The Best Years Are in the Second Half of Life

"Whether we are young, middle-aged, or old, the great majority of us believe in the happiness myth regarding aging — namely, that happiness declines with age, falling more and more with every decade until we reach that point at which our lives are characterized by sadness and loss. Thus, we may be surprised to learn what research conclusively confirms — that many of us could not be farther from the truth when we conclude that our finest years are long behind us. Older people are actually happier and more satisfied with their lives than younger people; they experience more positive emotions and fewer negative ones, and their emotional experience is more stable and less sensitive to the vicissitudes of daily negativity and stress. Although exactly when the well-being peak occurs is still unclear, as different investigations find somewhat different results — three recent studies demonstrated that the peak of positive emotional experience occurred at ages sixty-four, sixty-five, and seventy-nine, respectively — what is supremely clear is that youth and emerging adulthood are not the sunniest times of life, but likely the most negative.

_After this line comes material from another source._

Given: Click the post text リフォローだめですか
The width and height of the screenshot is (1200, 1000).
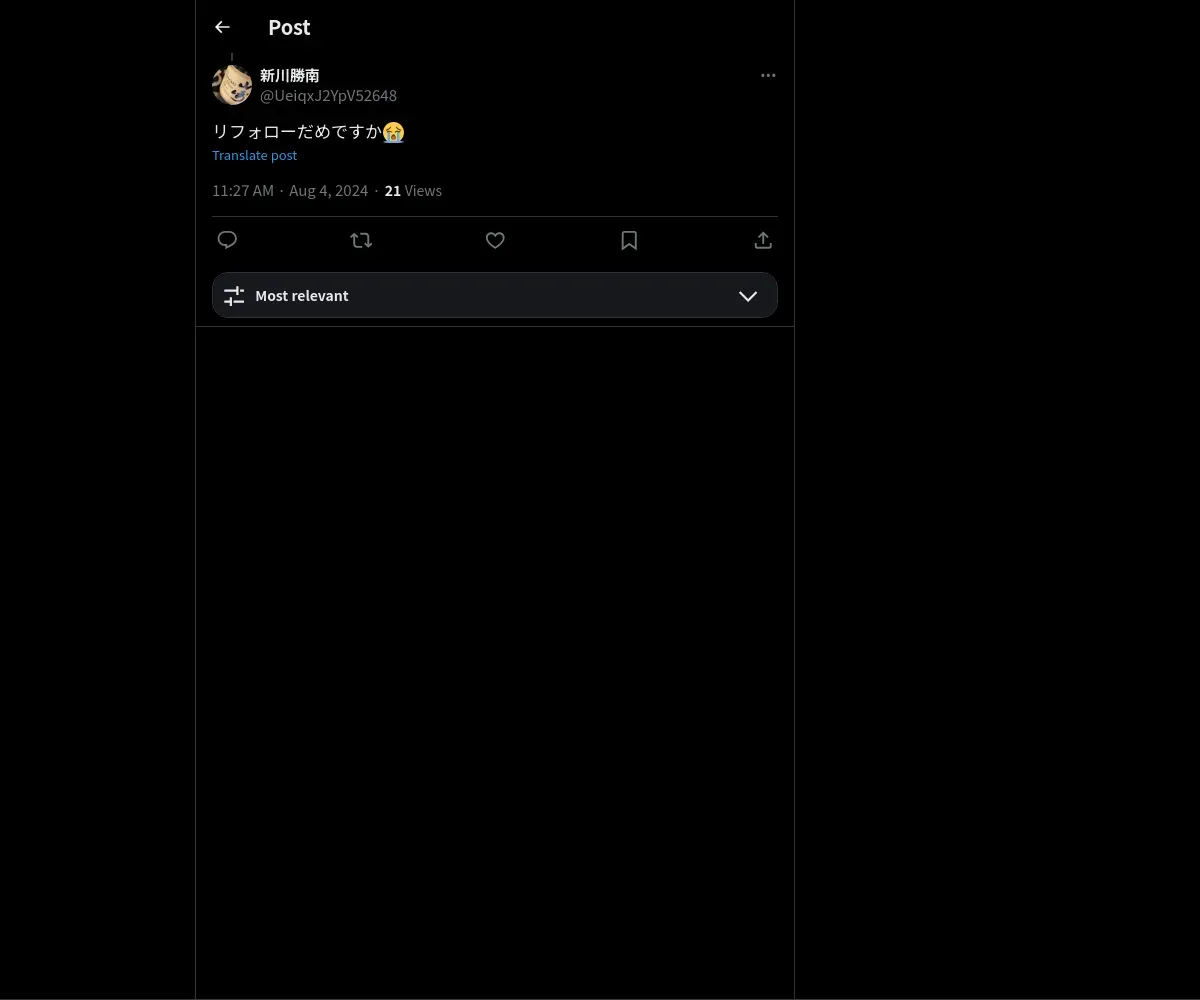Looking at the screenshot, I should coord(297,132).
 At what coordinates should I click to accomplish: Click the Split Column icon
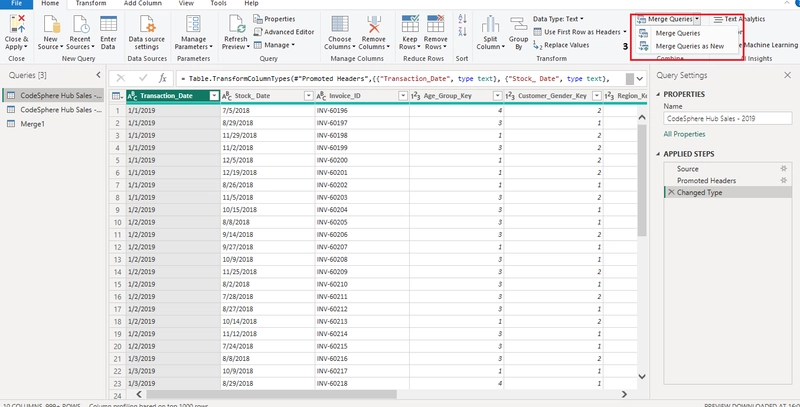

"For those of us who believe that our best years are over and that absolutely nothing improves with age, this finding is rather baffling. Laura Carstensen, who founded Stanford University's Center on Longevity, has spent over two decades developing and testing a theory to answer the question of why people become happier as they get older. She argues that when we begin to recognize that our years are limited, we fundamentally change our perspective about life. The shorter time horizon motivates us to become more present-oriented and to invest our (relatively limited) time and effort into the things in life that really matter. So, for example, as we age, our most meaningful relationships become much more of a priority than meeting new people or taking risks; we invest more in these relationships and discard those that are not very supportive. Consequently, our emotional experience is more likely to comprise peacefulness and serenity rather than excitement and joy. We also come to a greater appreciation of the positives in our lives and learn how to extract more happiness from them.

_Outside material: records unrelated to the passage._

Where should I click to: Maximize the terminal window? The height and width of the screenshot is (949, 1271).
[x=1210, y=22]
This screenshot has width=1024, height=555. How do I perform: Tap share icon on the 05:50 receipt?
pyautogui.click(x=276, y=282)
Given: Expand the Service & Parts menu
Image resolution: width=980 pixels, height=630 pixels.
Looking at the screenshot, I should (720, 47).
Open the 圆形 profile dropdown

"Of course, this doesn't mean that after we pass the midpoint of life, we will be happy all the time. As we grow older, we come to recognize more and more that life is fragile — that nothing lasts forever — and feel more gratitude for all the years that we have left. But the longer our life, the more likely we are to encounter and witness losses, which leads us to have relatively more bittersweet or poignant experiences — for example, joy at seeing our sister again mixed with sadness that our brother is no longer alive. This co-occurrence of positive and negative emotions actually may temper our high highs and low lows and render our emotional lives more stable.

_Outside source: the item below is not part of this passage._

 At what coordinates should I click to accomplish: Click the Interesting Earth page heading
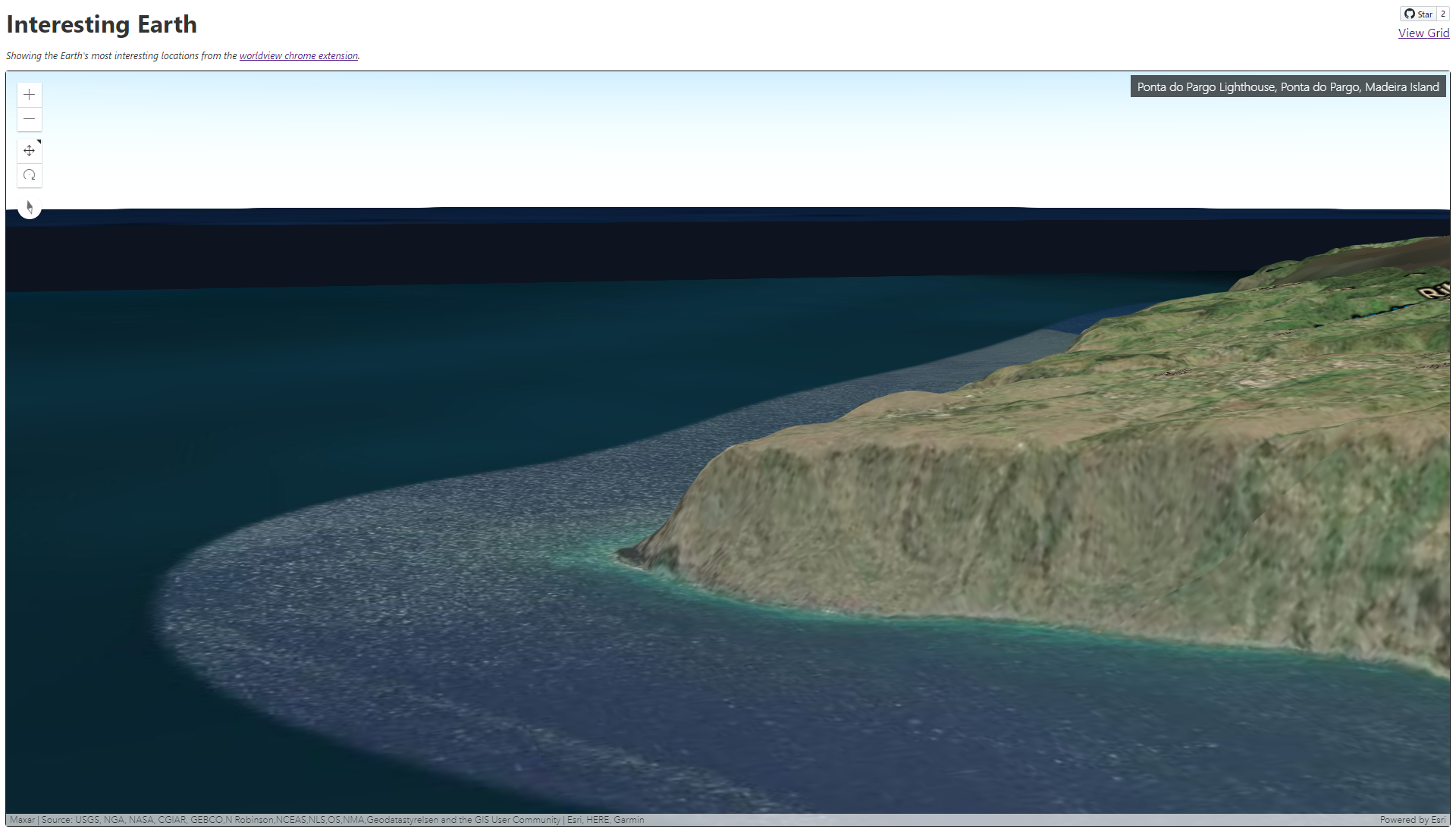click(101, 24)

"The second half of life and beyond is thought to promote happiness in several other ways. Knowing that our time on earth is limited, combined with the increased maturity and social skills that come with every decade, motivates us to maximize our well-being and to control our emotions more successfully. For example, we might do our best to make ourselves feel better when we are feeling down or anxious or angry, and avoid spending time with people or situations that have made us unhappy in the past. Maintaining feelings of contentment, serenity, gladness, or closeness may also come more easily as we get older, because more mature people have been found to show a positivity bias in attention and memory. In other words, the older we are, the more likely we are to focus on and remember the positive features (and overlook the negatives) of our neighborhoods, our relationships, our life histories, and even random bits of information. This positivity bias may be a result of deliberate emotion-regulation strategies (e.g., the older we are, the more consciously we try to turn a blind eye to criticism) or a result of the brain structures associated with the processing of negative emotions experiencing faster atrophy with age. However, the credit for our happiness in later life lies not only with us, but with everyone who interacts with us. A fascinating line of research has documented that the older we are, the more likely we are to be treated with respect and kindness: Others confront and criticize us less, acquiesce to us and forgive us more, and work hard to resolve tensions and deescalate conflicts. It's no wonder, then, that the best years are in the second half of life."